Data items:
##########

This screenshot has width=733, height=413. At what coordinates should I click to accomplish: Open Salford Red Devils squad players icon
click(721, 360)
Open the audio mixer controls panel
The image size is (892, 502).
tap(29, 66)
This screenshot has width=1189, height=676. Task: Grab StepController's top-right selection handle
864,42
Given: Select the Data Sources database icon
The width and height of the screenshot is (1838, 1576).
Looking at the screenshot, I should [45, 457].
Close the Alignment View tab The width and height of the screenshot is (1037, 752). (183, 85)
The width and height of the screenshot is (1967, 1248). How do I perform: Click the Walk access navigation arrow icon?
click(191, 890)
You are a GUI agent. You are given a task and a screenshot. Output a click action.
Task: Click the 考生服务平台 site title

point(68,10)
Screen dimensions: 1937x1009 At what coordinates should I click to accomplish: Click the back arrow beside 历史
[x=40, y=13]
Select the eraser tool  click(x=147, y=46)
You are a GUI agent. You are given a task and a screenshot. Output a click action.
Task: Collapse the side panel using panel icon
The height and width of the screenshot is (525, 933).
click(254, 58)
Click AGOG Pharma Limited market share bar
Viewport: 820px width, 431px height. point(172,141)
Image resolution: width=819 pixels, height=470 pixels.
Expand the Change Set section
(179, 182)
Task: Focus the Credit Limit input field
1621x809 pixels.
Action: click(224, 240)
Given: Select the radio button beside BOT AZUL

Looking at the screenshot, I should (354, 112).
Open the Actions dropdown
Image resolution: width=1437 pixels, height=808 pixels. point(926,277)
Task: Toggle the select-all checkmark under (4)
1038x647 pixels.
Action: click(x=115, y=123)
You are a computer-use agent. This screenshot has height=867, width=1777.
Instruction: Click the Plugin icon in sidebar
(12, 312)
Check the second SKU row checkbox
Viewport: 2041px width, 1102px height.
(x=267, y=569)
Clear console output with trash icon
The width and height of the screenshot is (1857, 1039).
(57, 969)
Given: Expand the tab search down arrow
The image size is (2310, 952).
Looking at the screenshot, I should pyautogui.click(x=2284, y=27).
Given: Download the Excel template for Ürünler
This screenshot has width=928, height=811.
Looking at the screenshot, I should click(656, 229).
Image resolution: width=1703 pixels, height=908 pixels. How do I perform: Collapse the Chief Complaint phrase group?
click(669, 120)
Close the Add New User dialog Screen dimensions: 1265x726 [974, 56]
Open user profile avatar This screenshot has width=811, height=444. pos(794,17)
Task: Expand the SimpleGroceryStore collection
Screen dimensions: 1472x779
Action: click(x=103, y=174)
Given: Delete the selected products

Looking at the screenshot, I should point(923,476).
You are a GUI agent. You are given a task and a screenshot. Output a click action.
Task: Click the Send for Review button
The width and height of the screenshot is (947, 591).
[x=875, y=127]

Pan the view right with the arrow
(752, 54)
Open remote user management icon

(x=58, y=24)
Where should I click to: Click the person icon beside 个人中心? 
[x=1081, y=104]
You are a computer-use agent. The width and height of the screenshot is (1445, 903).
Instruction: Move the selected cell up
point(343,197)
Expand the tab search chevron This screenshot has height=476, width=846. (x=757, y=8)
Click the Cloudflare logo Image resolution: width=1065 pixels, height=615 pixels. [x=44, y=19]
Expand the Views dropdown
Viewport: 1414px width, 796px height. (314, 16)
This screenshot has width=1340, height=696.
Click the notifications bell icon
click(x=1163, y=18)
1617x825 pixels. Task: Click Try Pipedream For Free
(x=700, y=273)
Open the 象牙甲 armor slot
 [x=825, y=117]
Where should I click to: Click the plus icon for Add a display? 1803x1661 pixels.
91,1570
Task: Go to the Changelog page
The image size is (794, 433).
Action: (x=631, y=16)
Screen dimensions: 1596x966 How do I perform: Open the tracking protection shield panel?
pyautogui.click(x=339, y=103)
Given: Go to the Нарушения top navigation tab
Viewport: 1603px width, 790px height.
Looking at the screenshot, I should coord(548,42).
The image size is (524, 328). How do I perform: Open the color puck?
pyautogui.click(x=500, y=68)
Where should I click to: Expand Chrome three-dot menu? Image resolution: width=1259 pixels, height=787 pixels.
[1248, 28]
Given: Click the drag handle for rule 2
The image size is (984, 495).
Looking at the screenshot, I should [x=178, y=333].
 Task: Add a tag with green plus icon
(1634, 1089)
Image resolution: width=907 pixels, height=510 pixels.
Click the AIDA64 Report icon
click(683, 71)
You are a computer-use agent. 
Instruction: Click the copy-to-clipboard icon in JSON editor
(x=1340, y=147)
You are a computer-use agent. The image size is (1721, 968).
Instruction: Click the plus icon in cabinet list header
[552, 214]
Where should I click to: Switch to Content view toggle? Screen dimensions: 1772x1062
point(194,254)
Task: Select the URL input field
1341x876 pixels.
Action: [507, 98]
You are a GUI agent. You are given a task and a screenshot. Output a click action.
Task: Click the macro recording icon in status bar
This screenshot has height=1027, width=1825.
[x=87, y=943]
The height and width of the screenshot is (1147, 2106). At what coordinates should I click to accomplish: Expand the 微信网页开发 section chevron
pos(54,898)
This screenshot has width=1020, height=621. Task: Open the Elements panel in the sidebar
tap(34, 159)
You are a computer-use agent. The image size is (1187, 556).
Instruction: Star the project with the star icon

##########

Task:
Copy each entry above exactly, character for character.

Result of this exercise:
This screenshot has width=733, height=413. At what coordinates should I click to accomplish: Open Salford Red Devils squad players icon
click(721, 360)
Open the audio mixer controls panel
The image size is (892, 502).
tap(29, 66)
This screenshot has width=1189, height=676. Task: Grab StepController's top-right selection handle
864,42
Given: Select the Data Sources database icon
The width and height of the screenshot is (1838, 1576).
Looking at the screenshot, I should [45, 457].
Close the Alignment View tab The width and height of the screenshot is (1037, 752). (183, 85)
The width and height of the screenshot is (1967, 1248). How do I perform: Click the Walk access navigation arrow icon?
click(191, 890)
You are a GUI agent. You are given a task and a screenshot. Output a click action.
Task: Click the 考生服务平台 site title

point(68,10)
Screen dimensions: 1937x1009 At what coordinates should I click to accomplish: Click the back arrow beside 历史
[x=40, y=13]
Select the eraser tool  click(x=147, y=46)
You are a GUI agent. You are given a task and a screenshot. Output a click action.
Task: Collapse the side panel using panel icon
The height and width of the screenshot is (525, 933).
click(254, 58)
Click AGOG Pharma Limited market share bar
Viewport: 820px width, 431px height. point(172,141)
Image resolution: width=819 pixels, height=470 pixels.
Expand the Change Set section
(179, 182)
Task: Focus the Credit Limit input field
1621x809 pixels.
Action: click(224, 240)
Given: Select the radio button beside BOT AZUL

Looking at the screenshot, I should (354, 112).
Open the Actions dropdown
Image resolution: width=1437 pixels, height=808 pixels. point(926,277)
Task: Toggle the select-all checkmark under (4)
1038x647 pixels.
Action: click(x=115, y=123)
You are a computer-use agent. This screenshot has height=867, width=1777.
Instruction: Click the Plugin icon in sidebar
(12, 312)
Check the second SKU row checkbox
Viewport: 2041px width, 1102px height.
(x=267, y=569)
Clear console output with trash icon
The width and height of the screenshot is (1857, 1039).
(57, 969)
Given: Expand the tab search down arrow
The image size is (2310, 952).
Looking at the screenshot, I should pyautogui.click(x=2284, y=27).
Given: Download the Excel template for Ürünler
This screenshot has width=928, height=811.
Looking at the screenshot, I should click(656, 229).
Image resolution: width=1703 pixels, height=908 pixels. How do I perform: Collapse the Chief Complaint phrase group?
click(669, 120)
Close the Add New User dialog Screen dimensions: 1265x726 [974, 56]
Open user profile avatar This screenshot has width=811, height=444. pos(794,17)
Task: Expand the SimpleGroceryStore collection
Screen dimensions: 1472x779
Action: click(x=103, y=174)
Given: Delete the selected products

Looking at the screenshot, I should point(923,476).
You are a GUI agent. You are given a task and a screenshot. Output a click action.
Task: Click the Send for Review button
The width and height of the screenshot is (947, 591).
[x=875, y=127]

Pan the view right with the arrow
(752, 54)
Open remote user management icon

(x=58, y=24)
Where should I click to: Click the person icon beside 个人中心? 
[x=1081, y=104]
You are a computer-use agent. The width and height of the screenshot is (1445, 903).
Instruction: Move the selected cell up
point(343,197)
Expand the tab search chevron This screenshot has height=476, width=846. (x=757, y=8)
Click the Cloudflare logo Image resolution: width=1065 pixels, height=615 pixels. [x=44, y=19]
Expand the Views dropdown
Viewport: 1414px width, 796px height. (314, 16)
This screenshot has width=1340, height=696.
Click the notifications bell icon
click(x=1163, y=18)
1617x825 pixels. Task: Click Try Pipedream For Free
(x=700, y=273)
Open the 象牙甲 armor slot
 [x=825, y=117]
Where should I click to: Click the plus icon for Add a display? 1803x1661 pixels.
91,1570
Task: Go to the Changelog page
The image size is (794, 433).
Action: (x=631, y=16)
Screen dimensions: 1596x966 How do I perform: Open the tracking protection shield panel?
pyautogui.click(x=339, y=103)
Given: Go to the Нарушения top navigation tab
Viewport: 1603px width, 790px height.
Looking at the screenshot, I should coord(548,42).
The image size is (524, 328). How do I perform: Open the color puck?
pyautogui.click(x=500, y=68)
Where should I click to: Expand Chrome three-dot menu? Image resolution: width=1259 pixels, height=787 pixels.
[1248, 28]
Given: Click the drag handle for rule 2
The image size is (984, 495).
Looking at the screenshot, I should [x=178, y=333].
 Task: Add a tag with green plus icon
(1634, 1089)
Image resolution: width=907 pixels, height=510 pixels.
Click the AIDA64 Report icon
click(683, 71)
You are a computer-use agent. 
Instruction: Click the copy-to-clipboard icon in JSON editor
(x=1340, y=147)
You are a computer-use agent. The image size is (1721, 968).
Instruction: Click the plus icon in cabinet list header
[552, 214]
Where should I click to: Switch to Content view toggle? Screen dimensions: 1772x1062
point(194,254)
Task: Select the URL input field
1341x876 pixels.
Action: [507, 98]
You are a GUI agent. You are given a task and a screenshot. Output a click action.
Task: Click the macro recording icon in status bar
This screenshot has height=1027, width=1825.
[x=87, y=943]
The height and width of the screenshot is (1147, 2106). At what coordinates should I click to accomplish: Expand the 微信网页开发 section chevron
pos(54,898)
This screenshot has width=1020, height=621. Task: Open the Elements panel in the sidebar
tap(34, 159)
You are a computer-use agent. The image size is (1187, 556).
Instruction: Star the project with the star icon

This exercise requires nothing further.